Now we are ready to share the data matrix with child processes. Basically, each child process need to have access to X
and X_shape
(X_shape
can be copied to each process without sharing). Python requires the shared object to be shared by inheritance. Therefore, we cannot pass X
as an argument when using Pool.map
or Pool.apply_async
. Instead, when creating the pool, we specify a initializer
and its initargs
. The initargs
will contain our X
and X_shape
. The initializer
will be called when the child process is initialized and is responsible to store X
and X_shape
as a global variable. A simplest implementation of this initializer
looks like the following:
# A global dictionary storing the variables passed from the initializer.
var_dict = {}
def init_worker(X, X_shape):
# Using a dictionary is not strictly necessary. You can also
# use global variables.
var_dict['X'] = X
var_dict['X_shape'] = X_shape
The pool is then launched via:
from multiprocessing import Pool
with Pool(processes=4, initializer=init_worker, initargs=(X, X_shape)) as pool:
# Schedule tasks here
Now we can write our worker function. As a toy example, our worker function will simply accept one argument, the row index i, and compute the sum of the i-th row of X
. Because both X
and X_shape
are stored in var_dict
now, the worker function is as simple as follows:
def worker_func(i):
# Simply computes the sum of the i-th row of the input matrix X
X_np = np.frombuffer(var_dict['X']).reshape(var_dict['X_shape'])

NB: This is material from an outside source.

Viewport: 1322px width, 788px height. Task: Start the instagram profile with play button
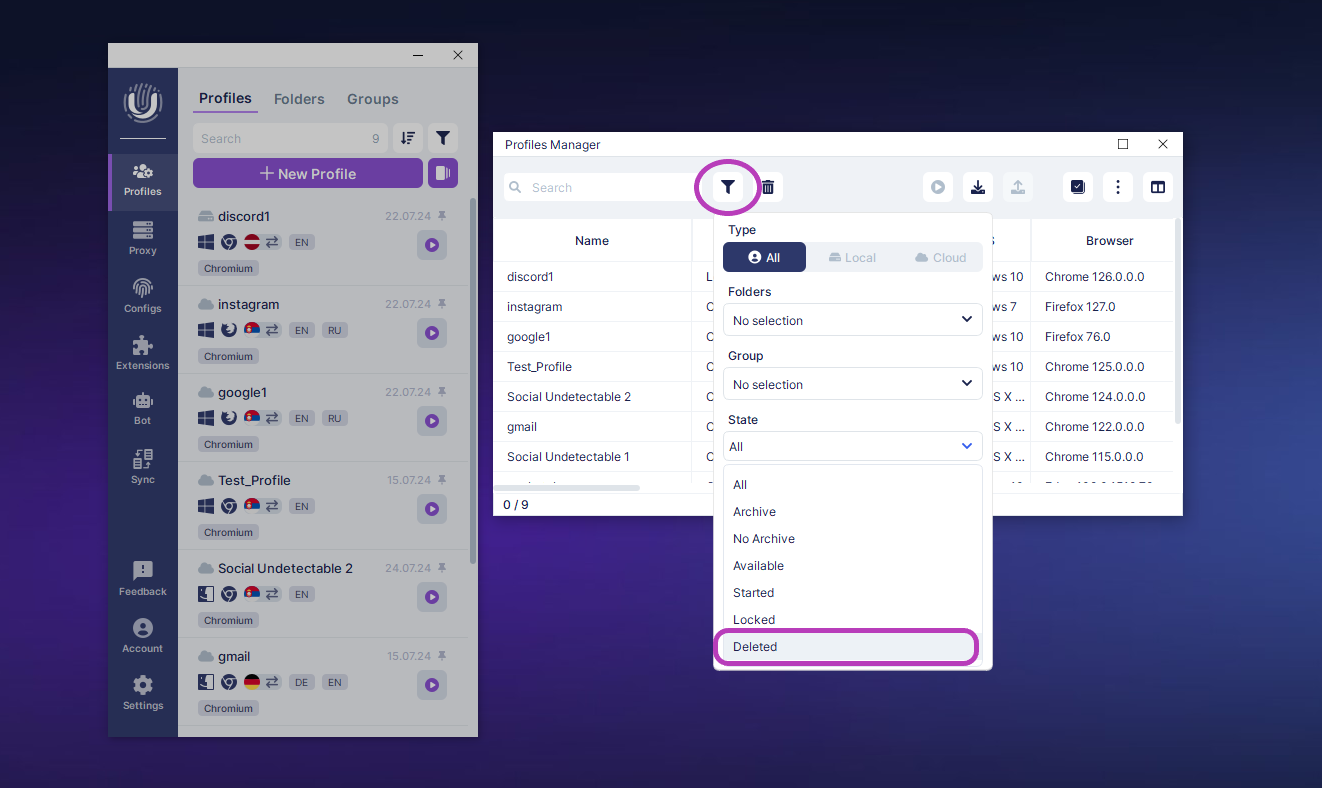point(432,333)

time.sleep(1) # Some heavy computations
return np.asscalar(np.sum(X_np[i,:]))
Note that because X
is a RawArray
, we need to wrap it again using the shape information X_shape
before using numpy
functions.
With the worker function ready, we can use Pool.map
to assign the tasks of summing each row to the child processes and collect the results. Putting everything together, we have:
import numpy as np
import time
from multiprocessing import Pool, RawArray
# A global dictionary storing the variables passed from the initializer.
var_dict = {}
def init_worker(X, X_shape):
# Using a dictionary is not strictly necessary. You can also
# use global variables.
var_dict['X'] = X
var_dict['X_shape'] = X_shape
def worker_func(i):
# Simply computes the sum of the i-th row of the input matrix X
X_np = np.frombuffer(var_dict['X']).reshape(var_dict['X_shape'])
time.sleep(1) # Some heavy computations
return np.asscalar(np.sum(X_np[i,:]))
# We need this check for Windows to prevent infinitely spawning new child
# processes.
if __name__ == '__main__':
X_shape = (16, 1000000)
# Randomly generate some data
data = np.random.randn(*X_shape)
X = RawArray('d', X_shape[0] * X_shape[1])

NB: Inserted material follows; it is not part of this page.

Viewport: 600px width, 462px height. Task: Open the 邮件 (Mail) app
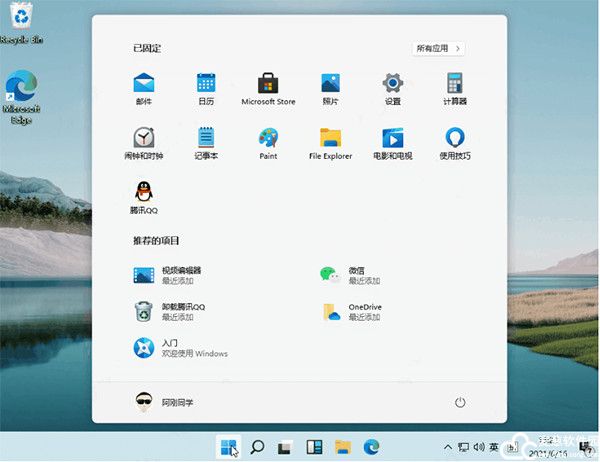[144, 84]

# Wrap X as an numpy array so we can easily manipulates its data.
X_np = np.frombuffer(X).reshape(X_shape)
# Copy data to our shared array.
np.copyto(X_np, data)
# Start the process pool and do the computation.
# Here we pass X and X_shape to the initializer of each worker.
# (Because X_shape is not a shared variable, it will be copied to each
# child process.)
with Pool(processes=4, initializer=init_worker, initargs=(X, X_shape)) as pool:
result = pool.map(worker_func, range(X_shape[0]))
print('Results (pool):\n', np.array(result))
# Should print the same results.
print('Results (numpy):\n', np.sum(X_np, 1))
Writing to Share Arrays ⚠️
It is also possible to write data to a shared array from the child process. However, we have to be careful because unsynchronized writes may lead to unexpected results.
If each child process writes to non-overlapping parts of the array, everything will be fine. If not, we will need proper locking to avoid racing conditions. When locking is required, we can use Array
instead of RawArray
. Additionally, when wrapping a Array
with a lock as an numpy
array, we need to use the following instead:
np.from_buffer(X.get_obj()).reshape(X_shape)